● Extract to read
* begin *

Posted on 28 December 2016 by Guest Author

This is a re-post from Carbon Brief by Roz Pidcock

Exceptionally high temperatures across the Arctic this winter are unprecedented in the modern record, and extremely unlikely to occur were it not for the influence of greenhouse gases, according to new research.

A “heatwave” in mid-November caused some parts of the Arctic to be 15C warmer than usual, with average temperatures for November and December across the Arctic as a whole a full 5C above the long term average, according to the quickfire analysis of this year’s unusual winter.

Such an extremely warm winter in Earth’s northern extremity is still a rare event but climate change has “made the event more likely by orders of magnitude”, the authors tell Carbon Brief.

If climate change continues unchecked, we could see similarly high temperatures in the Arctic every other year by the second half of this century, today’s analysis suggests.

November-December temperature anomalies showing some Arctic regions up to 10C warmer than usual for this time of year. Source: World Weather Attribution

November-December temperature anomalies showing some Arctic regions up to 10C warmer than usual for this time of year. Source: World Weather Attribution.

The work, carried out by the World Weather Attribution (WWA) project, is the latest in what are known as “single event attribution” studies. Other recent studies by the same group found that climate change made torrential rains unleashed on south Louisiana in August twice as likely.

‘Unprecedented’ warmth

The Arctic is the fastest warming place on Earth. Temperatures are rising 2.5 times faster than the Earth as a whole, the analysis explains. Warming is most notable in winter, with satellite estimates of November-December temperatures at the North Pole showing a clear upward trend since 1990.

Temperature measurements taken at ground level further south in the Arctic stretch back much further, to around 1900. At 5C above the 1951-1980 average, Arctic temperatures in November-December 2016 are “unprecedented” in the modern record, say the authors of today’s research.

Nov-Dec temperature anomalies relative to 1951–1980 in the Arctic averaged over 70–80N. Green line is the 10-year running average. Source: World Weather Attribution

Nov-Dec temperature anomalies relative to 1951–1980 in the Arctic averaged over 70–80N. Green line is the 10-year running average. Source: World Weather Attribution.

The high temperatures have had serious implications for the freezing up of sea ice that usually happens at this time of year. The area of sea ice covering the Arctic ocean even stopped growing and started shrinking in the Barents Sea for a brief period in November. You can read more here about how the last few months have capped off an exceptional year for the Arctic.

* end *

● Information shown
* begin *

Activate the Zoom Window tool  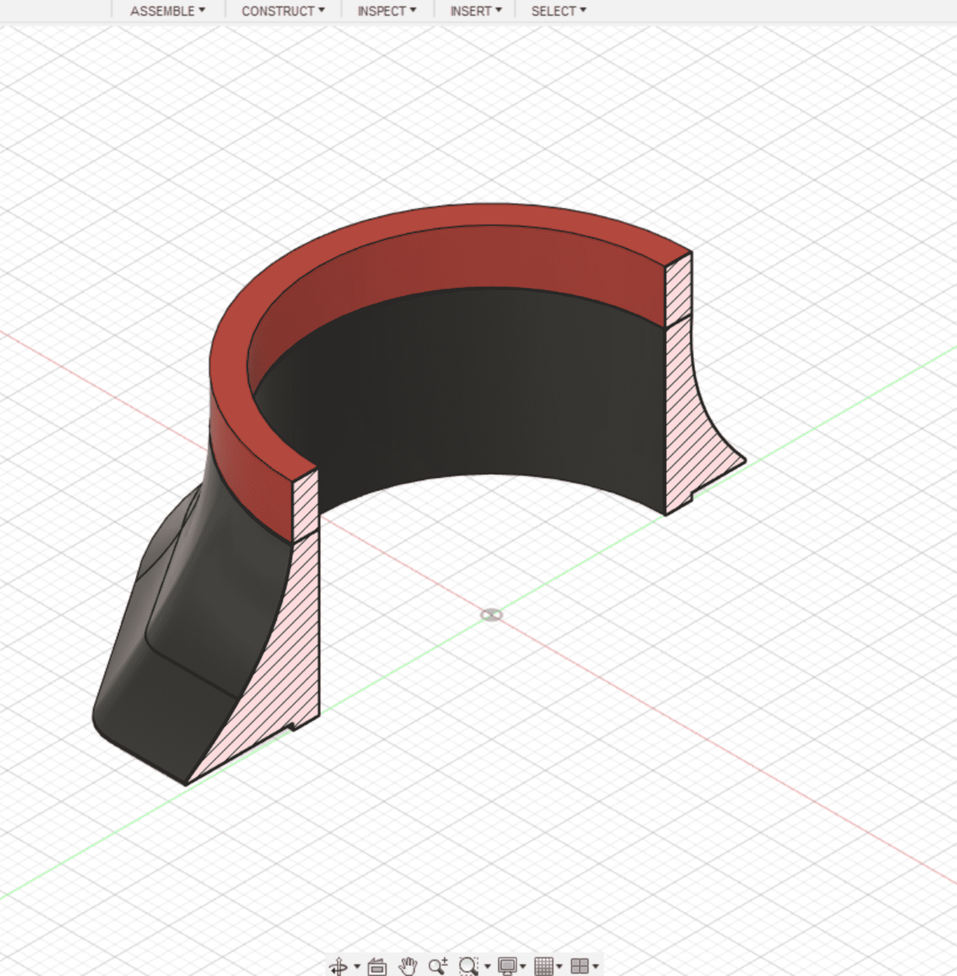click(x=468, y=966)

* end *

● Objectives
1. Name every calendar month mentioned in the Arctic warming article.
2. Reproduce the part of the Arctic warming article starting at "The high temperatures" and ending at "for the Arctic.".

● Responses per task
1. November, December, August

2.
The high temperatures have had serious implications for the freezing up of sea ice that usually happens at this time of year. The area of sea ice covering the Arctic ocean even stopped growing and started shrinking in the Barents Sea for a brief period in November. You can read more here about how the last few months have capped off an exceptional year for the Arctic.